In so many of the areas that are now the source of public debate, the money system is being used to conceal a sleight of hand that transfers the value created by working people into the bank accounts of the wealthy. This is true of the pensions system, so before we listen to the pronouncements and proposals of the politicians charged with persuading us to suffer poverty in our old age, we should remember how we reached this situation we are in.
In The Future of Money, Mary Mellor anatomises the switch from public and company pensions to private pensions as part of the financialisation of life in the UK during the 1990s. Bribed with their own money on the up-swing of the capitalist business cycle, many were persuaded to leave company schemes, forsake the contributions made by their employers, and join the short-term orgy that was people's capitalism. Working people who had historically prepared for their old age through mutual savings and friendly societies became competitive individualists.
In reality, becoming involved in the money game as a punter was always going to be a mistake, dependent on the mistaken assumption that money has some independent value.
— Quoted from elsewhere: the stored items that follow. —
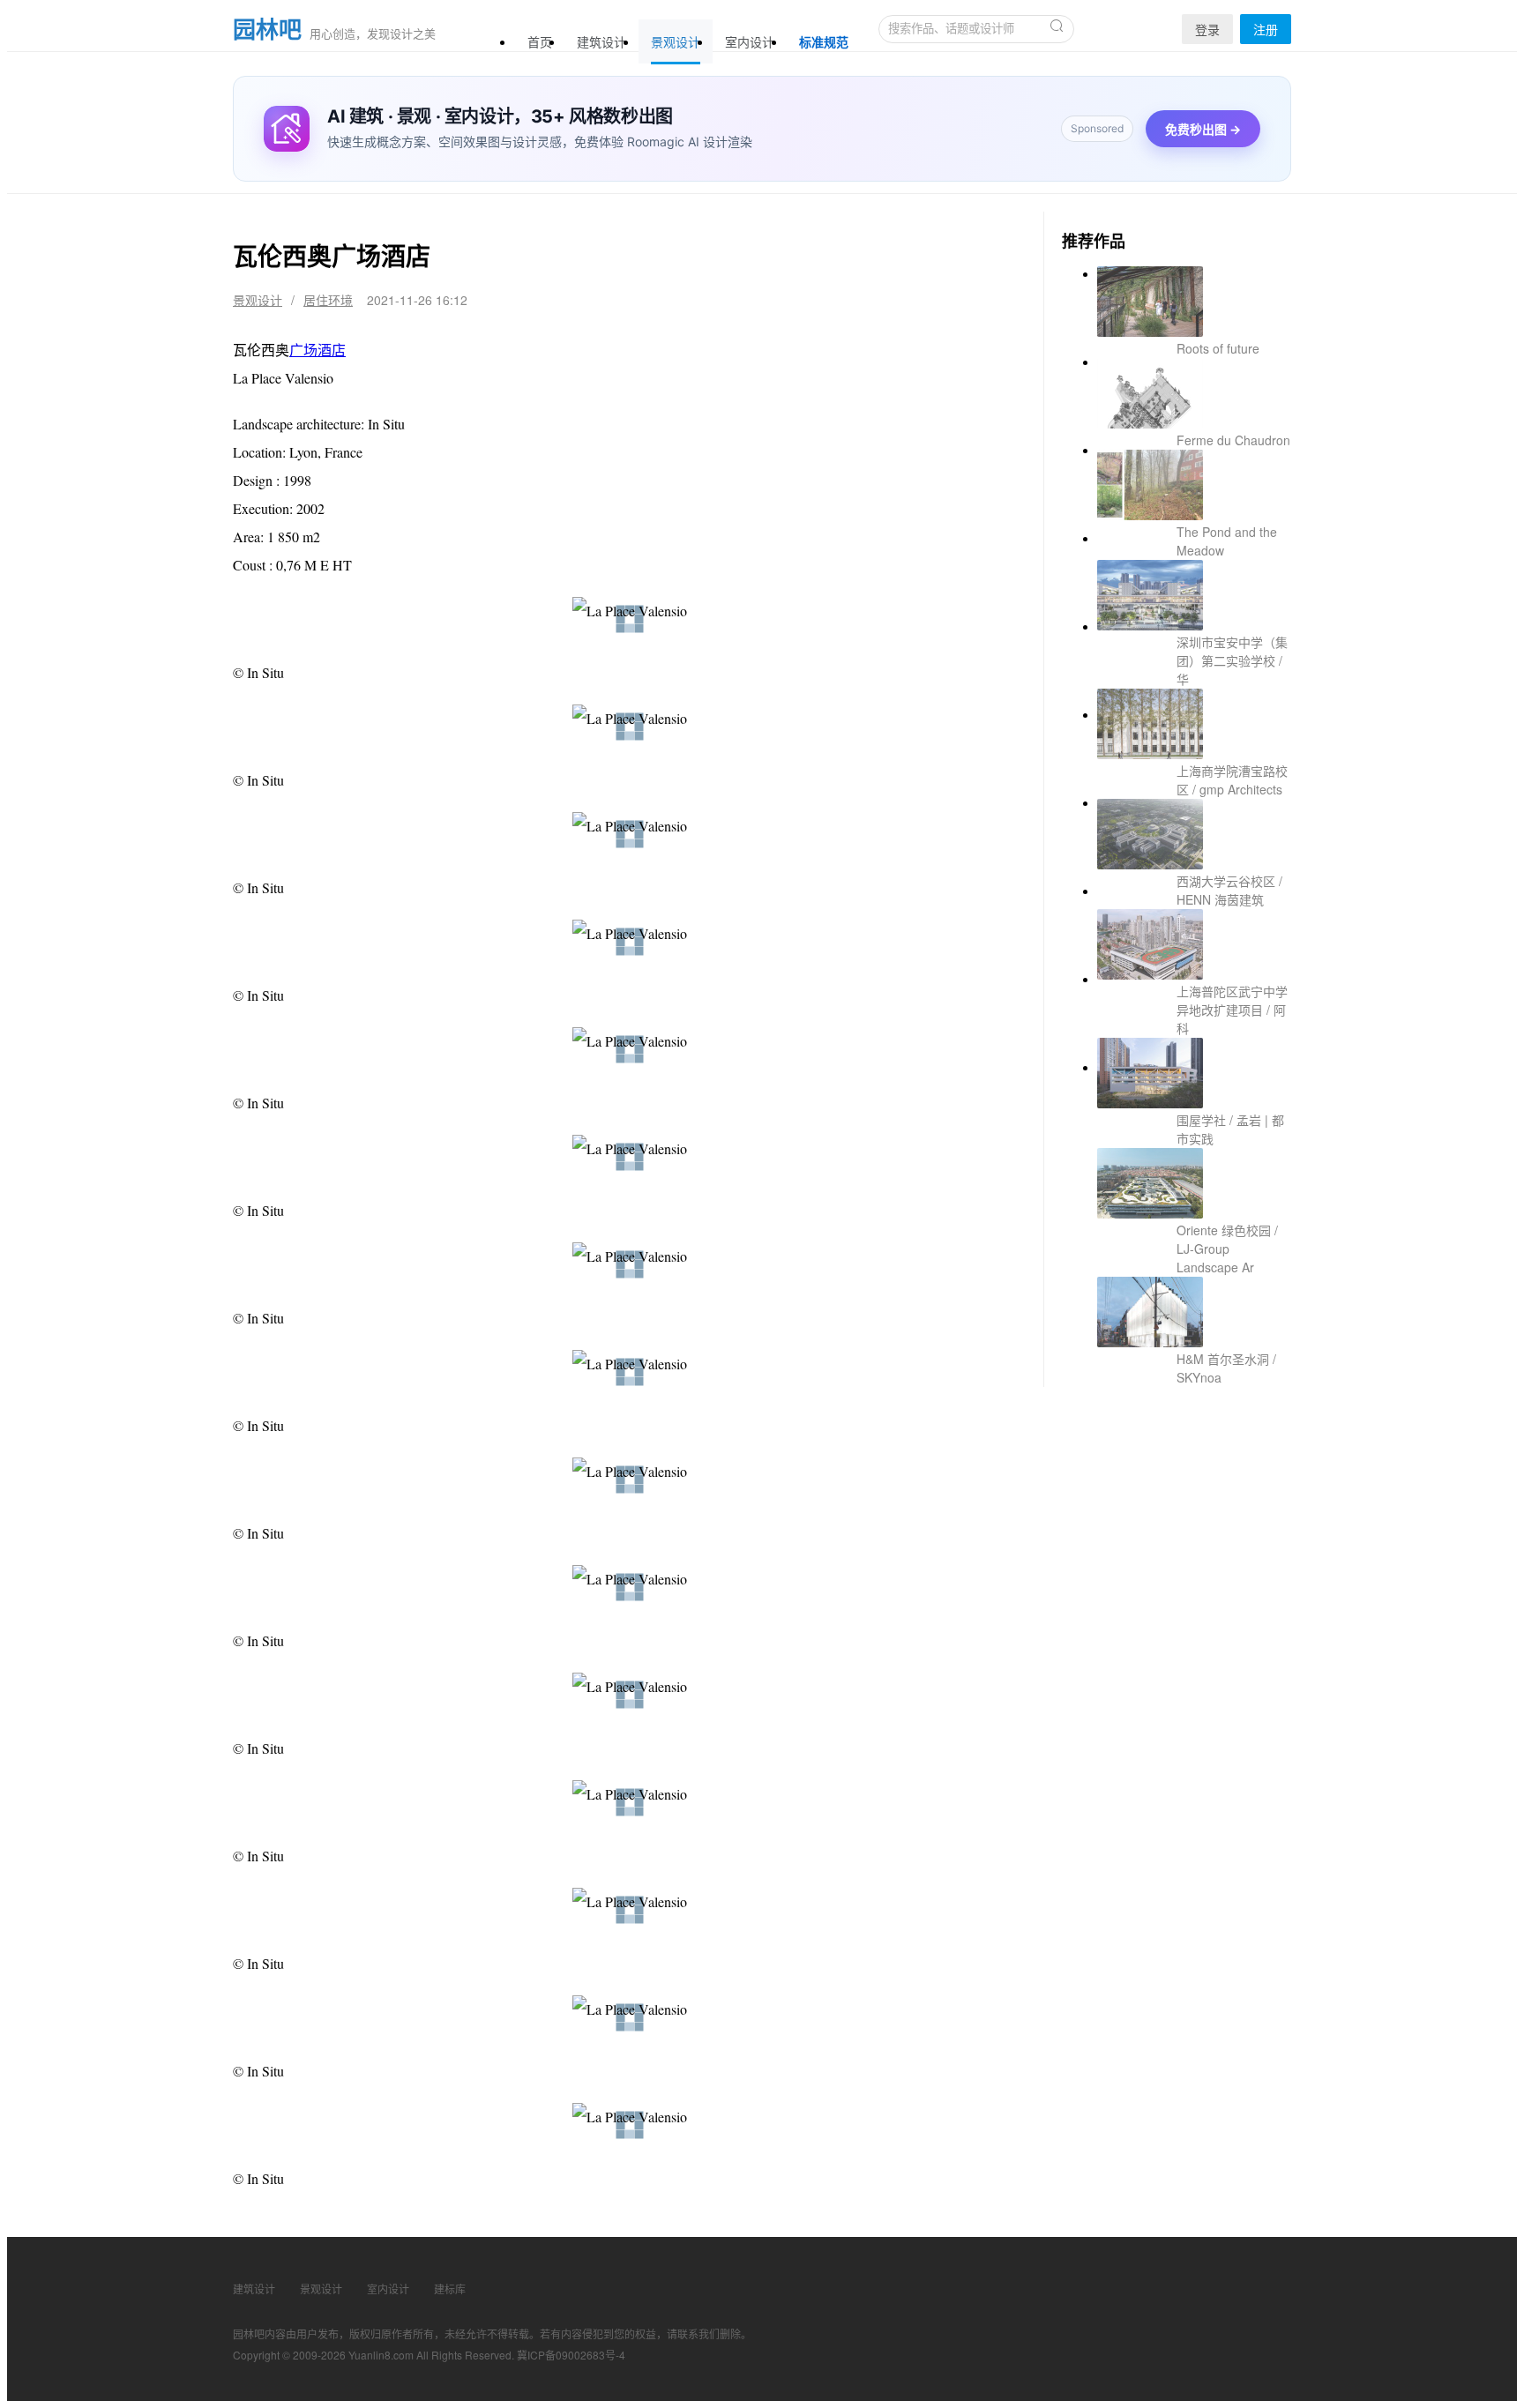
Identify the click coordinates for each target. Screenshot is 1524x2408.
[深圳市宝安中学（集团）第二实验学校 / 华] (1194, 575)
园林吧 (267, 29)
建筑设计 (601, 41)
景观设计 (675, 41)
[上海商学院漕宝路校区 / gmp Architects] (1194, 663)
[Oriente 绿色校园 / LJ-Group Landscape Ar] (1194, 1016)
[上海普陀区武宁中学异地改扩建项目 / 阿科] (1194, 839)
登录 (1207, 29)
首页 (539, 41)
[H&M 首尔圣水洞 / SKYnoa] (1194, 1104)
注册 (1265, 29)
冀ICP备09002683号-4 (571, 2354)
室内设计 (749, 41)
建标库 (450, 2288)
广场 (303, 349)
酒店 (332, 349)
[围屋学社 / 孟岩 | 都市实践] (1194, 927)
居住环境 (328, 300)
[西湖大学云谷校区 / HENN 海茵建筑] (1194, 751)
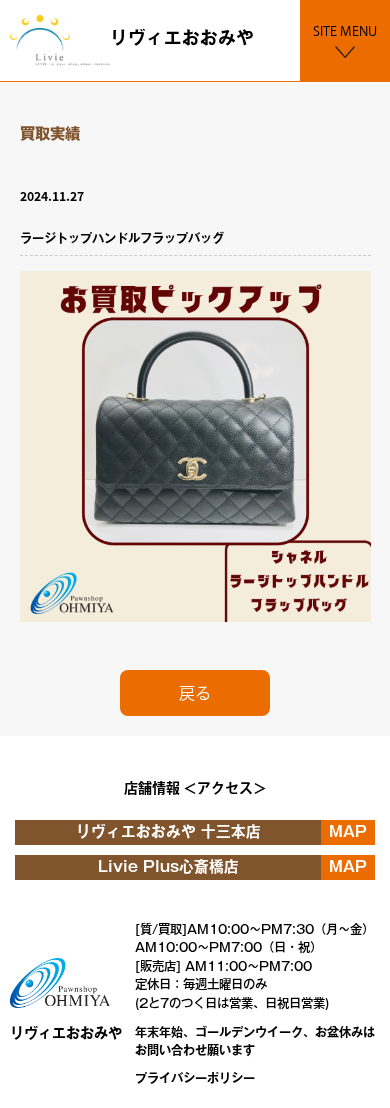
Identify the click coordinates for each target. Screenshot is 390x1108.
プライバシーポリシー (195, 1078)
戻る (195, 693)
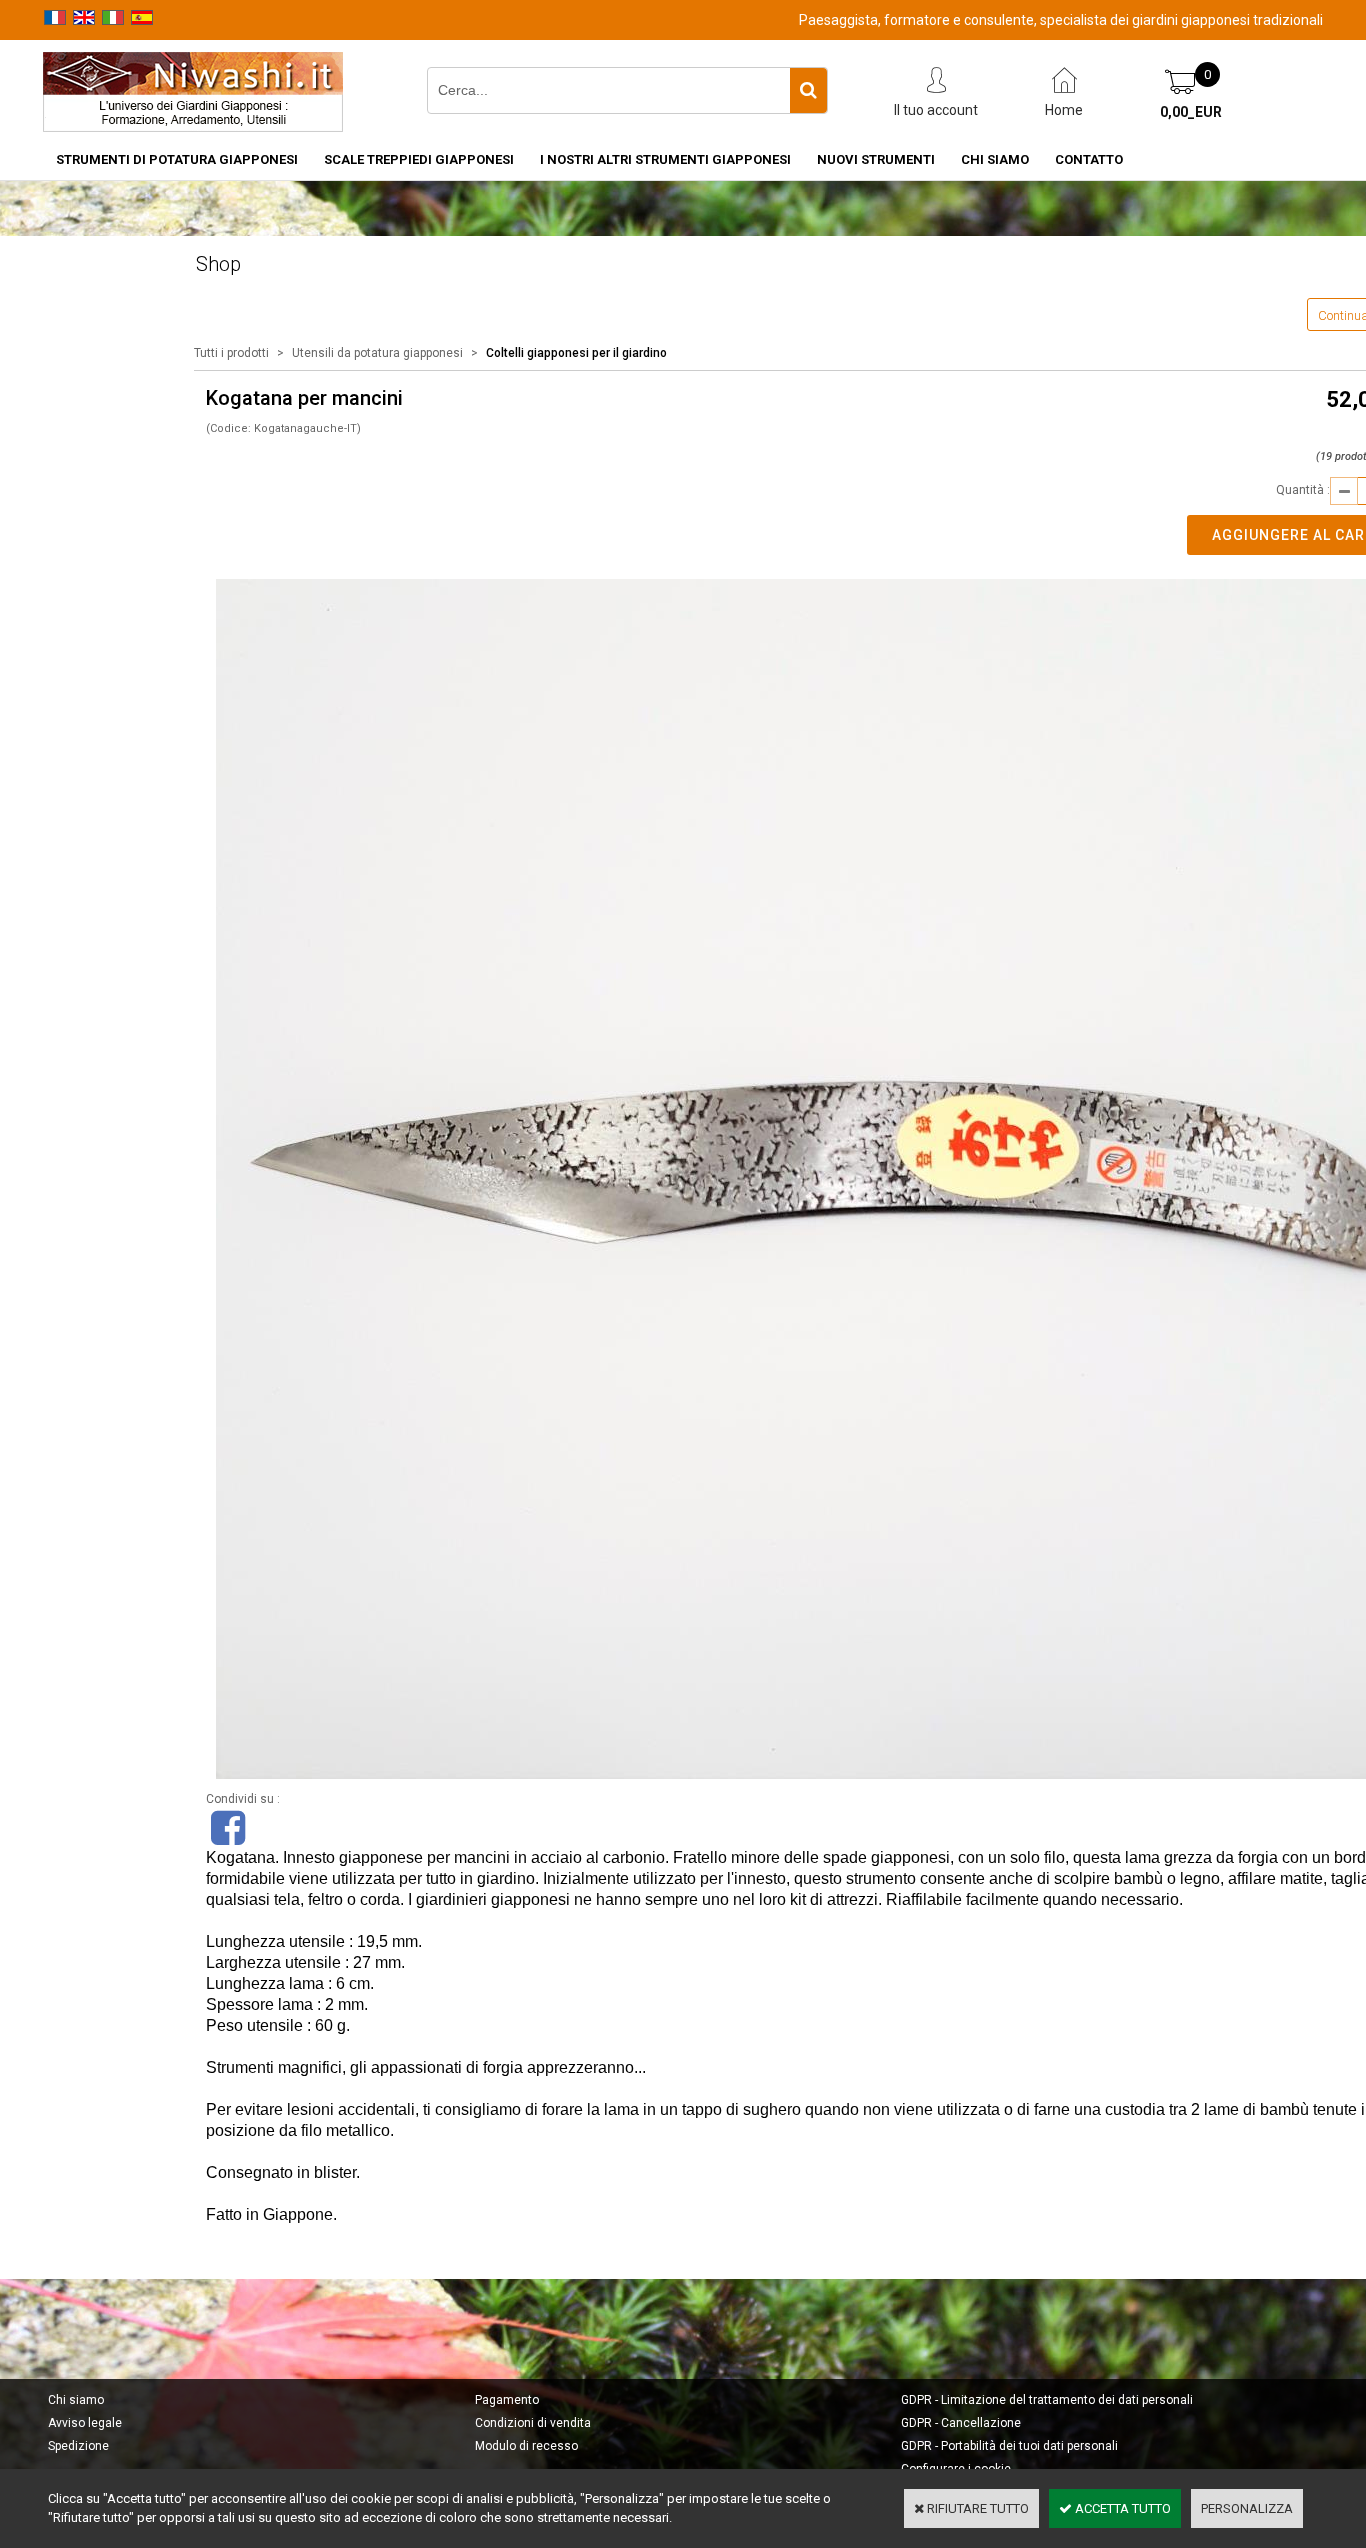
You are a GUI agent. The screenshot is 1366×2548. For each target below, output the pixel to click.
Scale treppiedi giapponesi (419, 159)
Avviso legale (85, 2423)
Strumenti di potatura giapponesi (177, 159)
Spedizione (78, 2446)
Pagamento (507, 2400)
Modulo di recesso (526, 2446)
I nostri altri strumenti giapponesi (665, 159)
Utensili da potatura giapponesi (377, 353)
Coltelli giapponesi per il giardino (576, 353)
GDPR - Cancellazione (961, 2423)
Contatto (1089, 159)
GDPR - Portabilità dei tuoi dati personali (1009, 2446)
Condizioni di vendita (533, 2423)
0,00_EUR (1191, 112)
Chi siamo (995, 159)
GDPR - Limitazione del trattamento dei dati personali (1047, 2400)
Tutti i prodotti (231, 353)
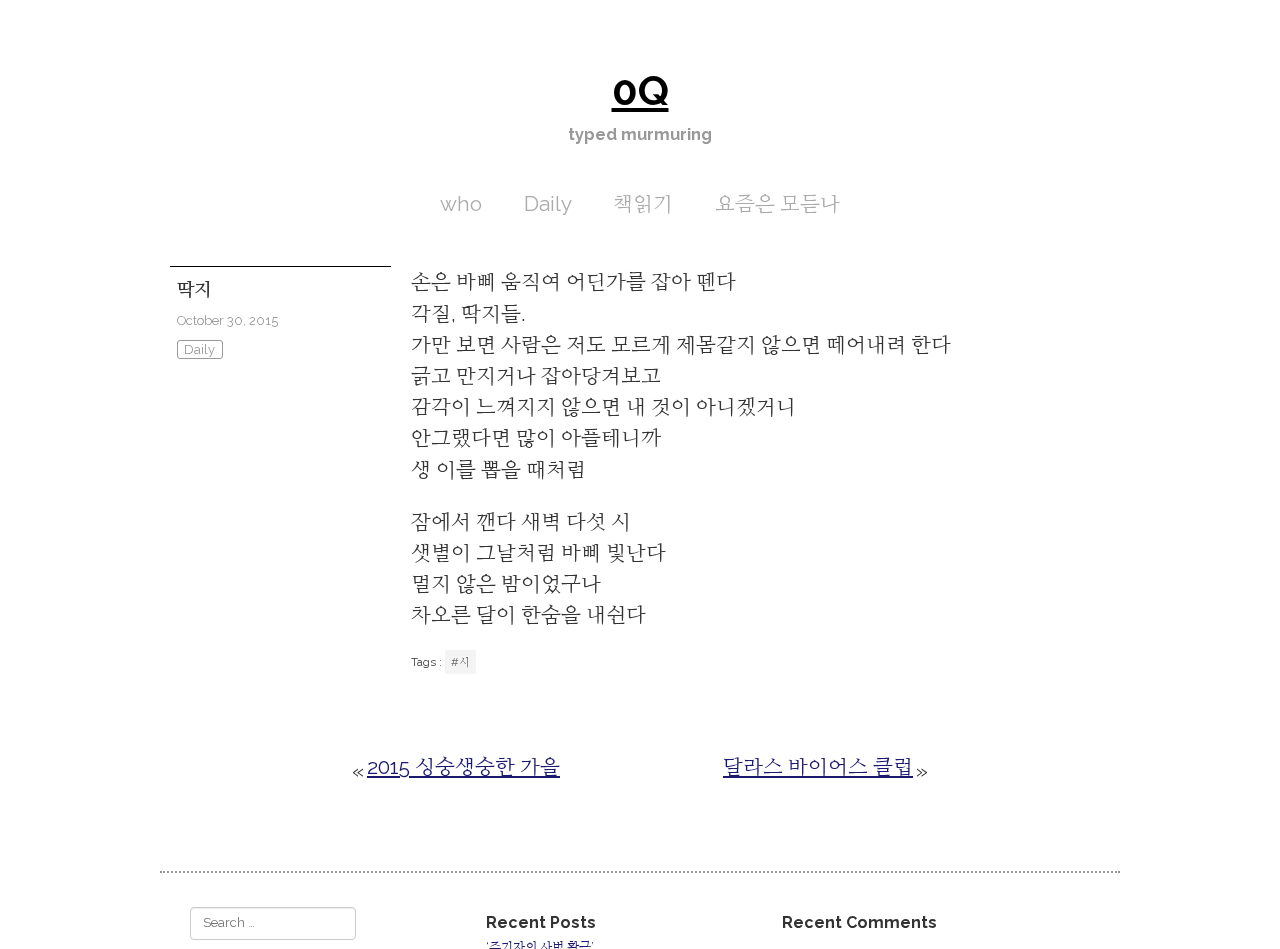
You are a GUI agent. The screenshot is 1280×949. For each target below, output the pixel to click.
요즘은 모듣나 (777, 203)
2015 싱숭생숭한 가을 (463, 766)
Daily (548, 203)
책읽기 (643, 203)
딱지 (194, 289)
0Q (640, 90)
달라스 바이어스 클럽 (818, 766)
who (461, 203)
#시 (460, 662)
The whole debate is couched in terms of putting away money now to spend later. But what is important in our old age is the existence of good public services and people to care for us. Accruing extra cash may put you ahead in the competition for these as they dwindle under right-wing governments, but being part of a society that takes responsibility for social welfare for ethical reasons is always going to be a better protection.
So how might we think about pensions in a balanced and grounded way? In the figure I have illustrated a person's productivity curve over their life-course. When the curve is below the line the person is in commitment to the community, receiving more than they contribute; above the line the reverse in the case. Give or take a few years for earlier retirement or more time spent in education, each person is in the workforce for 40 years, or around half their expected lifespan. The curve might look different for people with physical vs. intellectual employment, and for those with a special call on society, because of illness or disability, for example.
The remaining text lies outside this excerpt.